The magnetics of the black body correspond to the magnetics of the parent star as well, its just that the matter creating these magnetics are condensed and exhibit fantastic force in just a small volume of space. Another compelling and very exciting observation of black bodies is its spectrum of radiation. Terrestrial superfluids radiate, as implied would astrophysic superfluids when matter is accreting into them. A superfluid has a series of “sounds” that it creates while accreting matter into the condensate and when heat is applied to the condensate (these are known as first, second and third sounds). Fantastically these spectrums are in the GHZ range depending on intensity of the accretion and or attenuation. This range of frequencies satisfy all cosmic background radiation and Hawking radiation requirements. I theorize that cosmic background radiation itself is not the echo of the big bang, however the “hiss” of matter accreting into superfluidity as well as the sound of attenuated superfluid from wave-particles bombarding the condensate it self known as the first, second and third sounds.


Definitions
The accretion disk is defined as ejecta from the outer shell material of the star that has exploded into supernova.
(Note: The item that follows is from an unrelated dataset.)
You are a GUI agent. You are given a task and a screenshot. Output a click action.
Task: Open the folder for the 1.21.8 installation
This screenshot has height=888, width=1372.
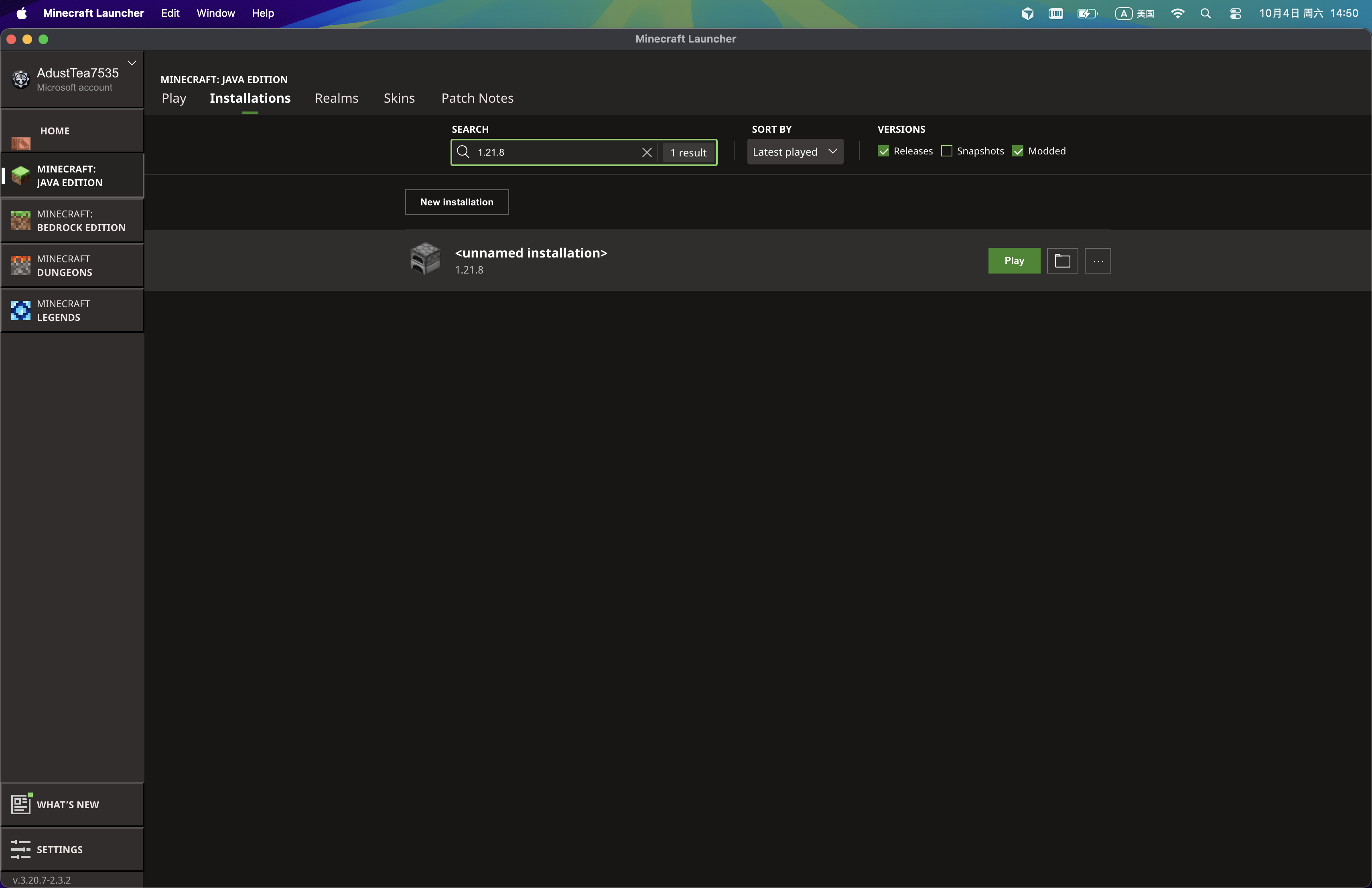click(x=1062, y=260)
The singularity is defined as the Bose-Einstein condensate itself. The event horizon is defined as the area in which Bose-Einstein statistics regulate the accretion of matter into superfluidity.

X-Ray Jets
X-ray jets within black bodies are caused by evaporating Fe & Ni, from the poles of the black body being ejected through massive magnetic lines of force similar to the ejection of electrons through electromagnets in hospital x-ray machines. A black body without x-ray jets is theorized to have a layer of another element insulating the Fe & Ni such as He, O2 or Si.
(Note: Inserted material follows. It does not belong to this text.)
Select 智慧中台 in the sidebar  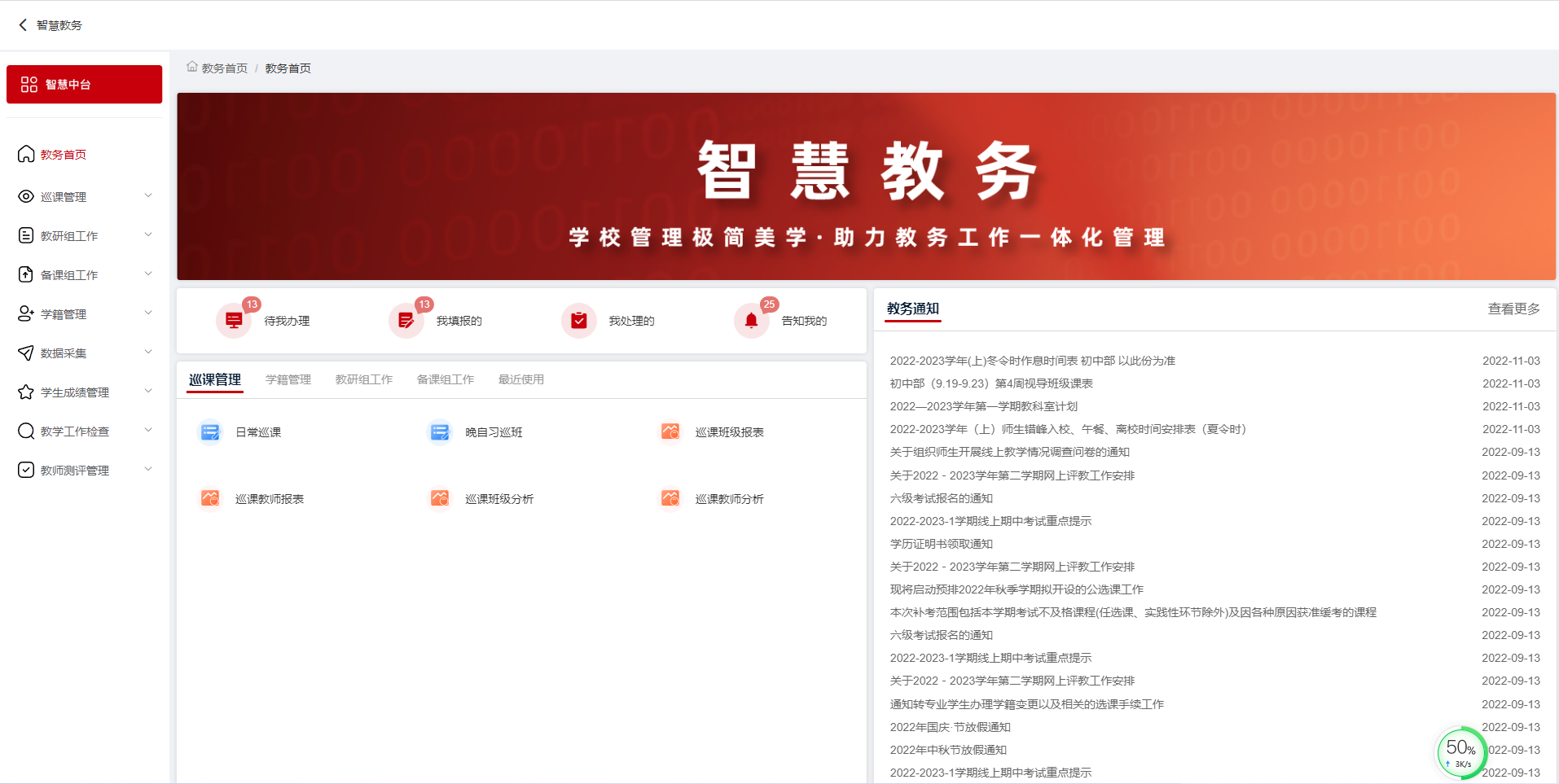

Originally Posted by korjik

There are a large number of errors here.

First, to physics, a black body is a body that absorbs all radiation and emits a thermal spectrum. It is not a black hole. There is a big difference.

Second, electron shells do not behave the way you state. Shell distances are fixed by the coulomb potental and schrodingers equation, for the most part. Cooling a substance is not all that is required for superfluididty. The electron shells do not collapse to make a substance superfluid.
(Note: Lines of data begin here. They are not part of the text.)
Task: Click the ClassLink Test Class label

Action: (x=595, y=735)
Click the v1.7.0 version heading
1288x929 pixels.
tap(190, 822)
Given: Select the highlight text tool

Third, the ejecta does not become an accretion disk. It is blown off the star with enough force to no longer be gravitationally bound. An accretion disk is found around a compact object that is accreting mass from another source. Generally another star. You can have white dwarfs with accretion disks. Look up nova and reccuring nova.

Originally Posted by Svemir

Hi, very interesting.
Shouldn't CMBR be then observed as coming from point like sources?

Originally Posted by fcunnane

A black body and a black hole a synomymous as far as the structure of matter.

Originally Posted by fcunnane

Second, electron shell distances are governed by temp, that is why matter contracts and expands with temp.

Originally Posted by fcunnane

:
Third, ejecta is the accretion disk due to the explosion phase of the supernova ejects mass into space at a particular distance. I do agree that photons eject further into space, however heavier elements are trapped in the gravity of the black hole which creates the accretion disk.

Originally Posted by fcunnane

A black body and a black hole a synomymous as far as the structure of matter. Second, electron shell distances are governed by temp, that is why matter contracts and expands with temp. Third, ejecta is the accretion disk due to the explosion phase of the supernova ejects mass into space at a particular distance. I do agree that photons eject further into space, however heavier elements are trapped in the gravity of the black hole which creates the accretion disk.

Originally Posted by korjik

You are wrong.

A black body and a black hole are not the same thing. Look them up on wiki.

What equation are you using to determine electron shells and where is the temperature term?

An accretion disk is from matter that is accreted. Look it up on wiki.

The outer layers of a supernova are no longer gravitationally bound. Look it up on wiki.